Biggest Pressure for Future Nonprofit Leaders: Fundraising
(March 10, 2007) Fundraising is the primary reason many potential charity leaders of the future are not interested in being executive directors, according to new research that continues to underscore a future leadership gap for the sector.
The report, Ready to Lead? Next Generation Leaders Speak Out, found that more than two-thirds of respondents (68 percent) surveyed were not interested in or unsure if they wanted to assume the top staff position at a charity.
When asked why they did not aspire for the position of president or executive director, the most popular reason (41 percent) cited by respondents was concerns about or dislike for fundraising. This finding complements data from several recent surveys which shows that fundraising is the least liked responsibility among current executive directors and boards of directors.
“The survey again shows that fundraising is not well understood or appreciated by many of the people who are or will be responsible for it in the future,” said Paulette V. Maehara, CFRE, CAE, president and CEO of AFP. “AFP has a significant opportunity here to help prepare future leaders of the profession. That’s why our chair, Timothy Burcham,CFRE, has created a Higher Education Task Force to look at how we can better provide fundraising skills to young people coming into the sector. We’re also looking at other ways to reach out to nonprofit practitioners who are not fundraisers and provide them the appropriate training and education about fundraising.”
The long hours and compromised personal lives associated with executive leadership are also significant deterrents to pursuing top positions. Four in ten respondents said having to sacrifice work-life balance was a key reason they did not want the top spot at a charity.
Financial Issues Still Prevalent
One of the biggest perceived issues remains compensation. Nonprofit salaries and actual or perceived insufficient life-long earning potential are barriers to executive leadership: Sixty-nine percent of respondents feel underpaid in their current positions and 64 percent reported that they have financial concerns about committing to a career in the nonprofit sector.
In addition, more and more young people coming into the sector carry with them increasing amount of debt.
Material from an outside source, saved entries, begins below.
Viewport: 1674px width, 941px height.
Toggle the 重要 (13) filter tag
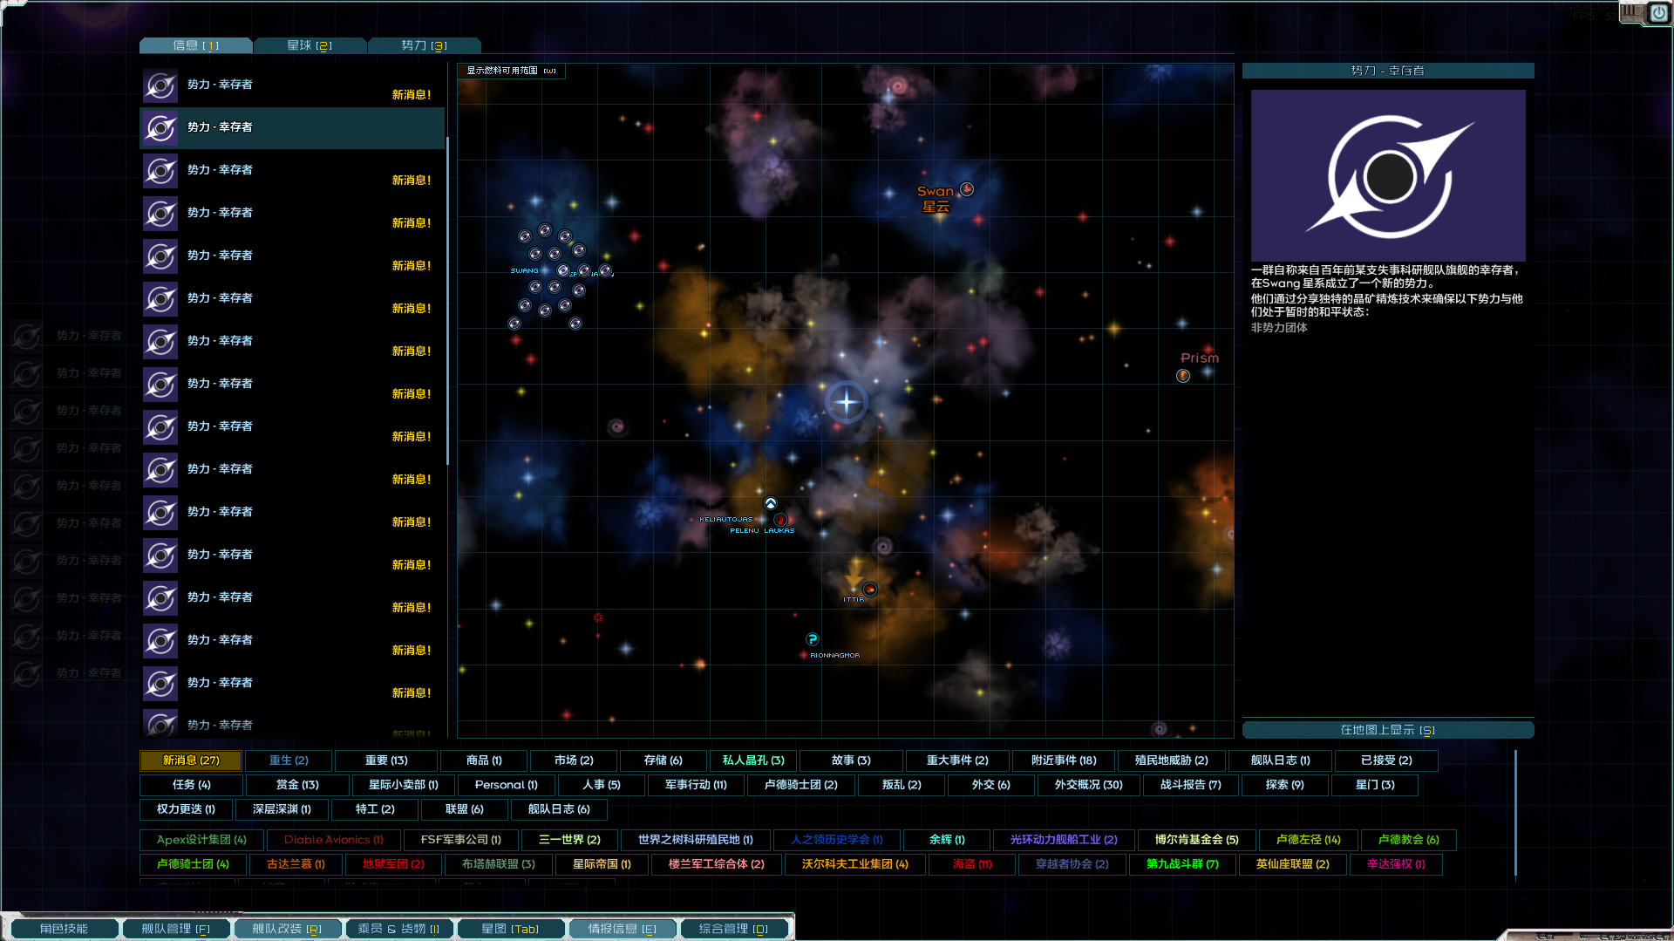coord(386,760)
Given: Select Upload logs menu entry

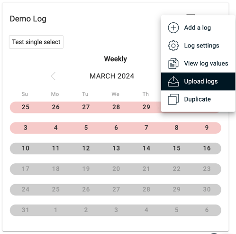Looking at the screenshot, I should point(198,82).
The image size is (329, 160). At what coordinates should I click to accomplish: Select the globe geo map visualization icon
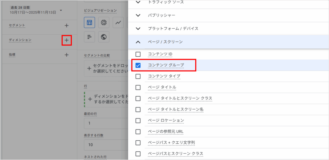point(104,37)
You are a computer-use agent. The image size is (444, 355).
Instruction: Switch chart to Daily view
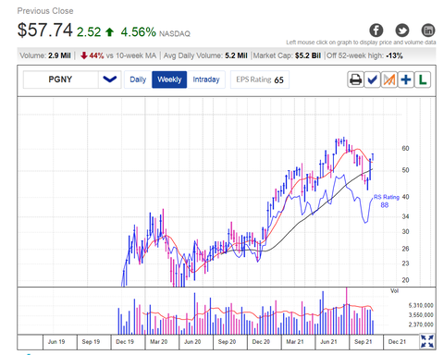(138, 80)
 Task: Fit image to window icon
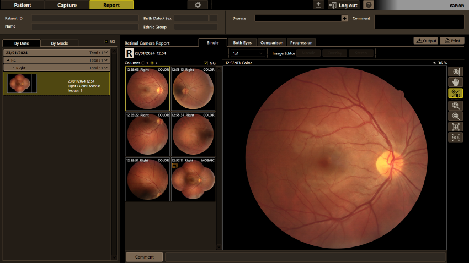(x=455, y=127)
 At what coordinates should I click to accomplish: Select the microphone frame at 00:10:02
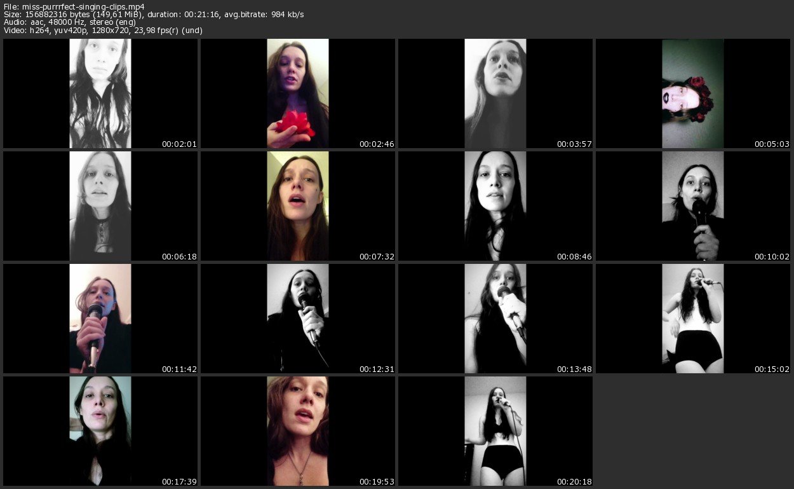click(692, 206)
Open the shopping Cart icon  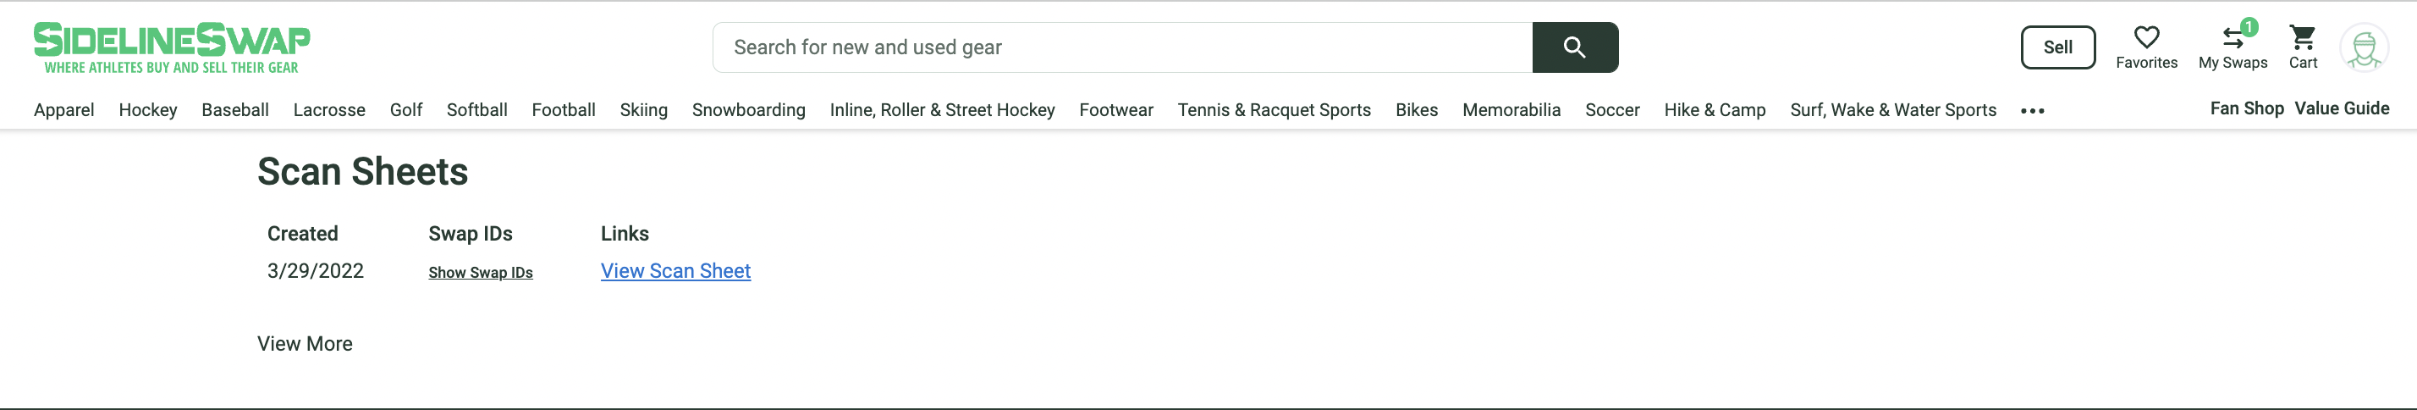[x=2303, y=38]
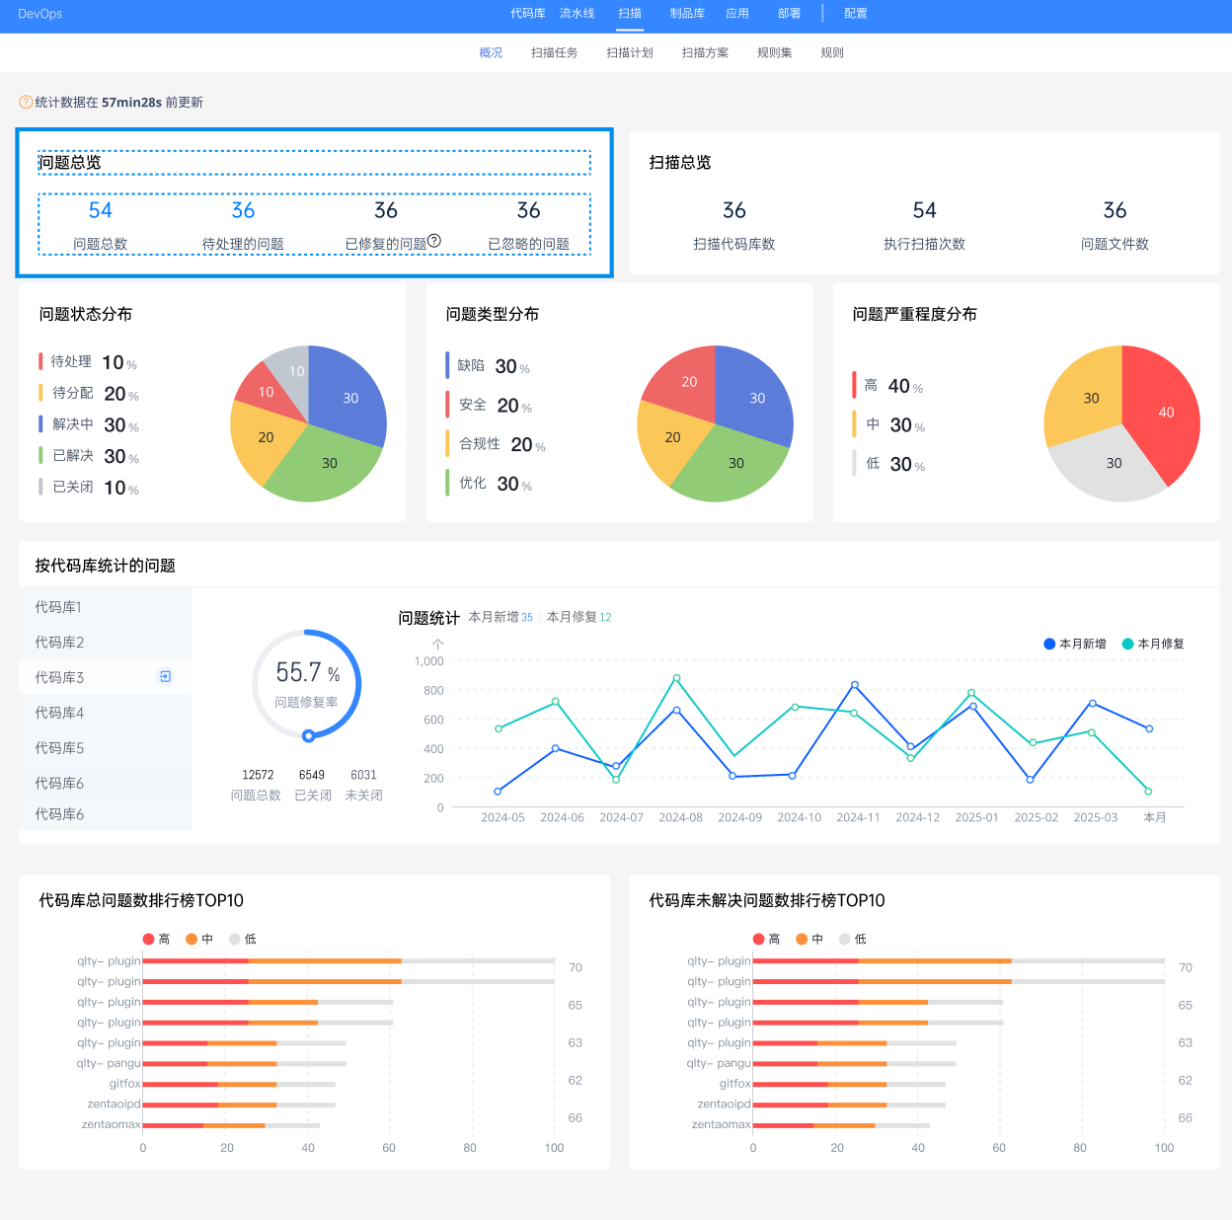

Almost half (44 percent) had some sort of debt, typically from college, and the majority of students had debt between $10,000 and $25,000, creating further pressure to find jobs with higher pay.
Other important findings from the survey include:
- Lack of mentorship and support from incumbent executives in helping to pave a career path are serious frustrations for many next generation leaders: only 4percent of respondents are explicitly being developed to become their organization’s executive director. Women are being developed at a lower rate than men.
- Inherent nonprofit structural limitations and obscure avenues to career advancement are obstacles to leadership opportunities inside organizations. Fifty-five percent of respondents felt they had to leave their current organization in order to advance their career.
- People of color or from diverse background were 10 percent more likely to become an executive director than whites.
- The prevailing executive director job description is unappealing to many next generation leaders, though the prospect of developing a new kind of job description for the position was exciting to many respondents.
Despite these challenges, nonprofit organizations continue to be viewed as desirable places to work, and most respondents working in the charity world said they feel that they have meaningful and satisfying work. Forty-seven percent of respondents said their next ideal job would be at a charitable organization.
Preparing New Leaders
The report also contains a series of recommendations for current executive directors, young nonprofit workers, boards of directors, nonprofit trainers and funders for how to prepare the next generation of leaders for executive-level positions.
For example, executive directors are encouraged to: replace dated power structures; help staff build strong external networks; be a mentor and good role model; pay reasonable salaries and provide benefits; engage in succession planning and recognize generational differences.
Boards of directors are exhorted to pay reasonable salaries and provide benefits, ensure robust leadership beyond the executive director, consider diversity when hiring and recruit young leaders to serve with them.
About the Survey
The survey was conducted September 2007 by the CompassPoint Nonprofit Services (San Francisco); Annie E. Casey Foundation (Baltimore); Idealist.org (nonprofit job recruitment site) and the Eugene and Agnes E. Meyer Foundation (Washington, D.C.).
The report is available free of charge on the Meyer Foundation website.
The survey involved nearly 6,000 respondents, 42 percent of whom were younger than 30, and 10 percent age 50 and over. It was distributed to members of Idealist.org and constituents of CompassPoint Nonprofit Services. Researchers also conducted six focus groups in four cities as part of the data collection for this report: San Francisco; Milpitas, Calif.; Omaha, Neb.; and Washington, D.C.